■ WORK REQUIRED:
Looking at the listing below, retype exactly the lines starting at the one containing "This screenshot has height=585, width=1024." and ending at the one containing "Click the Add >> button", both included, and nothing else.

■ MATERIAL TO PROCESS:

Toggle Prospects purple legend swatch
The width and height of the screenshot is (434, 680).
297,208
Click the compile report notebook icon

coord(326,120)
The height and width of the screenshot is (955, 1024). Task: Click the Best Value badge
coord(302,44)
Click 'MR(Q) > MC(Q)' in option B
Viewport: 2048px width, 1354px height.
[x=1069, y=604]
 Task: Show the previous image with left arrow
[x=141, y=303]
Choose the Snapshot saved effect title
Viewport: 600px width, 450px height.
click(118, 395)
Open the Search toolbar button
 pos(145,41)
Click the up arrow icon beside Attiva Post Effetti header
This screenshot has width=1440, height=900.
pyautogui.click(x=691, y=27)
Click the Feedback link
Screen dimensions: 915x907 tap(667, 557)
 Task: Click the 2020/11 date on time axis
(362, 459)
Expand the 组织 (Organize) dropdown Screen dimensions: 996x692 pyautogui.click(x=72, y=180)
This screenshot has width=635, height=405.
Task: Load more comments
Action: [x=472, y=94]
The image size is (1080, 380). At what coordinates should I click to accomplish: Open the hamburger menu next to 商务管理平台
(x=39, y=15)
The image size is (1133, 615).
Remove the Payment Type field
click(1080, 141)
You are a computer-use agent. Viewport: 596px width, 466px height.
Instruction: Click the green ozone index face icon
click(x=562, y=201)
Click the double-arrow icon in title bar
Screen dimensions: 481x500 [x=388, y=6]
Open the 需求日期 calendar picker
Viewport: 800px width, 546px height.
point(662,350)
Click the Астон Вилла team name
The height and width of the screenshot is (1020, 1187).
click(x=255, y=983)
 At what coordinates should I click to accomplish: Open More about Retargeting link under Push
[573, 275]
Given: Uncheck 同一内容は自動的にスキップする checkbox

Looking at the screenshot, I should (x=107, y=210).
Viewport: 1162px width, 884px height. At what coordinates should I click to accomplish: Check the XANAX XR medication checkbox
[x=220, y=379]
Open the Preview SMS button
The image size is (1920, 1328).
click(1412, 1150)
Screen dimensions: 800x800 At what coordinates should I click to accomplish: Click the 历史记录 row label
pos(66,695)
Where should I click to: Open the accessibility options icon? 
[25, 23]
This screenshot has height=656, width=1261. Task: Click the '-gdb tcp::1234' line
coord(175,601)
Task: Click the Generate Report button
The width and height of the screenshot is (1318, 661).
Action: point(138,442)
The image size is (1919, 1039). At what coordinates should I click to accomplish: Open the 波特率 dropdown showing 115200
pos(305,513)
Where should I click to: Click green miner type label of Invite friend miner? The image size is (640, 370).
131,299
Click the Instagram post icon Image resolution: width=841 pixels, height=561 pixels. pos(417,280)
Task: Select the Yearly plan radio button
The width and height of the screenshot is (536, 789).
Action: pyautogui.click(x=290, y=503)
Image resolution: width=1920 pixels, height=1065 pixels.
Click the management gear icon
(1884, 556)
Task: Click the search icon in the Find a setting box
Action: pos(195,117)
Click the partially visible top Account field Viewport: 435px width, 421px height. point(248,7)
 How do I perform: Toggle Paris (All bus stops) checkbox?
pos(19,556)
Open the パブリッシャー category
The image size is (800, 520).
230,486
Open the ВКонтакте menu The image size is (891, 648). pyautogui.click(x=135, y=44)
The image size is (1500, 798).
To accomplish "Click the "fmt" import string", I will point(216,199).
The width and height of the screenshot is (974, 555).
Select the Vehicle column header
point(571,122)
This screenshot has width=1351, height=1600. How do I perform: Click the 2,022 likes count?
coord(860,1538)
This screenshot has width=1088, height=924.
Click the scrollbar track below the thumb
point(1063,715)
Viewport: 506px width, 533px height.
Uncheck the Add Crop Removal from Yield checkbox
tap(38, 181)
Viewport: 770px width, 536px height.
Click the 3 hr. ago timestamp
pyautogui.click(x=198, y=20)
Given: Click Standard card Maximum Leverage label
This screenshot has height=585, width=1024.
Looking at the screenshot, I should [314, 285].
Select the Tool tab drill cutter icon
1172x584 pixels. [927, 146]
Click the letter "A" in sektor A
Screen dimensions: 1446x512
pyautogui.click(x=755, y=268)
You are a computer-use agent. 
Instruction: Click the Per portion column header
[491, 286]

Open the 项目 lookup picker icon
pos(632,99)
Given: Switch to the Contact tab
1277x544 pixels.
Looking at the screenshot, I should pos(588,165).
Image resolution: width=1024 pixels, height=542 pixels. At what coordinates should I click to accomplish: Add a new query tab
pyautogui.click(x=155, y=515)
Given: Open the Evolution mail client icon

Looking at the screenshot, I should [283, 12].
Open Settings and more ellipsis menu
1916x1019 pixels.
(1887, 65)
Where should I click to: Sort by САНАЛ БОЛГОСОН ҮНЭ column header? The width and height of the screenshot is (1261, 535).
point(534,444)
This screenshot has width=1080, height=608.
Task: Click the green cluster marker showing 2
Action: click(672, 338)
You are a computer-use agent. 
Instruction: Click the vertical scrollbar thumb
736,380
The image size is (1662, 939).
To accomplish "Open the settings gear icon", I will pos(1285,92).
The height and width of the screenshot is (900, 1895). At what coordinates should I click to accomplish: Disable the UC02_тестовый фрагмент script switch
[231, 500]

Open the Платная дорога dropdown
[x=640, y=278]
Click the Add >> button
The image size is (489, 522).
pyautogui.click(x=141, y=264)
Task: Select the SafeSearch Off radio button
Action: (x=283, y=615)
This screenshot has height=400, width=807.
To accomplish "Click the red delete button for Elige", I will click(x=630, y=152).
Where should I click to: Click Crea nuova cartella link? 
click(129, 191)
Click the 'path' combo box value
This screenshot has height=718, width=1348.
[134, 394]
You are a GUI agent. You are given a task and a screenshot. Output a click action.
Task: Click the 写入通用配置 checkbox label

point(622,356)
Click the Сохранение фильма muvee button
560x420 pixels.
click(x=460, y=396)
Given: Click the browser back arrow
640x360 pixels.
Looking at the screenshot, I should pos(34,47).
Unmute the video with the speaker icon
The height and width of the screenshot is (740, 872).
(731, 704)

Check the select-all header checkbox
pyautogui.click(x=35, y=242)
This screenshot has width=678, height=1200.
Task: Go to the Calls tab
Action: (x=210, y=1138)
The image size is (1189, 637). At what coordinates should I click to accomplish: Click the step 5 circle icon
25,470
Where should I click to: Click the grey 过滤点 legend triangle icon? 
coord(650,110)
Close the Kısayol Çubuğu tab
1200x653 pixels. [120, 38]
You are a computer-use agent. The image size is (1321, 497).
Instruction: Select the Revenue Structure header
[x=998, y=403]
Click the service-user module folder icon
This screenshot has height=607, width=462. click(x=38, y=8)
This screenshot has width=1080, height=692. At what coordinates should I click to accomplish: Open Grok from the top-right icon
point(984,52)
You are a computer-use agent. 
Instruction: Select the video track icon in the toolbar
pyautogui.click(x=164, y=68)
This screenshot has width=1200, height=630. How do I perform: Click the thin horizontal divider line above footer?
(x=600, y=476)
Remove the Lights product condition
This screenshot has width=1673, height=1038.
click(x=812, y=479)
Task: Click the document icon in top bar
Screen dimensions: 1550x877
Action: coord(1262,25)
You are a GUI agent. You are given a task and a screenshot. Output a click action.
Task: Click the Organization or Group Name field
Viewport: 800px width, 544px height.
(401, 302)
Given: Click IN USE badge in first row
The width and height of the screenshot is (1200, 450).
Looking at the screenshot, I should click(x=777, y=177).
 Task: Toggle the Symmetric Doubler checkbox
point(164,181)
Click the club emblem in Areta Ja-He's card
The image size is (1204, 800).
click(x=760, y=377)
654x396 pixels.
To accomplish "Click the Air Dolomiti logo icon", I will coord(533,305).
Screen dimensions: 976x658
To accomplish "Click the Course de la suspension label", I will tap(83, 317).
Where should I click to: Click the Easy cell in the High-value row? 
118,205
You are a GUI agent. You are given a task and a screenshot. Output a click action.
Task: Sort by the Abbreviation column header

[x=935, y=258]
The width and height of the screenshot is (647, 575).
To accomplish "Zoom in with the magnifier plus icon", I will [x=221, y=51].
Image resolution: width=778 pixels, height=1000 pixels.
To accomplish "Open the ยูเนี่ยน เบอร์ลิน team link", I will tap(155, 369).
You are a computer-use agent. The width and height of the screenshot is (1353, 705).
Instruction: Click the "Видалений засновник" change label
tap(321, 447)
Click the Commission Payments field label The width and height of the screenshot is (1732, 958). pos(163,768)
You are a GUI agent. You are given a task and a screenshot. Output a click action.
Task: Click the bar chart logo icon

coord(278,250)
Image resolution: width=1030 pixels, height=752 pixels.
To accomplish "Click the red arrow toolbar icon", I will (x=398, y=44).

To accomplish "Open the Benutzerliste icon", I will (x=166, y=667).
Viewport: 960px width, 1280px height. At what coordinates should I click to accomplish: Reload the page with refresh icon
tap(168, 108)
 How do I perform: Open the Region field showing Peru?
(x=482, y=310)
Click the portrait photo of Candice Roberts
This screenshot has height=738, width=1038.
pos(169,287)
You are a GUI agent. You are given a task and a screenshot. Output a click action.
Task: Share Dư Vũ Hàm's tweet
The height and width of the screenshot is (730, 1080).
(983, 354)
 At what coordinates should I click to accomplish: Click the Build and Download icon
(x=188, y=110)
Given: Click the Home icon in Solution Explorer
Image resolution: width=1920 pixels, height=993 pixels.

■ YOUR SOLUTION:
This screenshot has height=585, width=1024.
Looking at the screenshot, I should [314, 285].
Select the Tool tab drill cutter icon
1172x584 pixels. [927, 146]
Click the letter "A" in sektor A
Screen dimensions: 1446x512
pyautogui.click(x=755, y=268)
You are a computer-use agent. 
Instruction: Click the Per portion column header
[491, 286]

Open the 项目 lookup picker icon
pos(632,99)
Given: Switch to the Contact tab
1277x544 pixels.
Looking at the screenshot, I should pos(588,165).
Image resolution: width=1024 pixels, height=542 pixels. At what coordinates should I click to accomplish: Add a new query tab
pyautogui.click(x=155, y=515)
Given: Open the Evolution mail client icon

Looking at the screenshot, I should [283, 12].
Open Settings and more ellipsis menu
1916x1019 pixels.
(1887, 65)
Where should I click to: Sort by САНАЛ БОЛГОСОН ҮНЭ column header? The width and height of the screenshot is (1261, 535).
point(534,444)
This screenshot has width=1080, height=608.
Task: Click the green cluster marker showing 2
Action: click(672, 338)
You are a computer-use agent. 
Instruction: Click the vertical scrollbar thumb
736,380
The image size is (1662, 939).
To accomplish "Open the settings gear icon", I will pos(1285,92).
The height and width of the screenshot is (900, 1895). At what coordinates should I click to accomplish: Disable the UC02_тестовый фрагмент script switch
[231, 500]

Open the Платная дорога dropdown
[x=640, y=278]
Click the Add >> button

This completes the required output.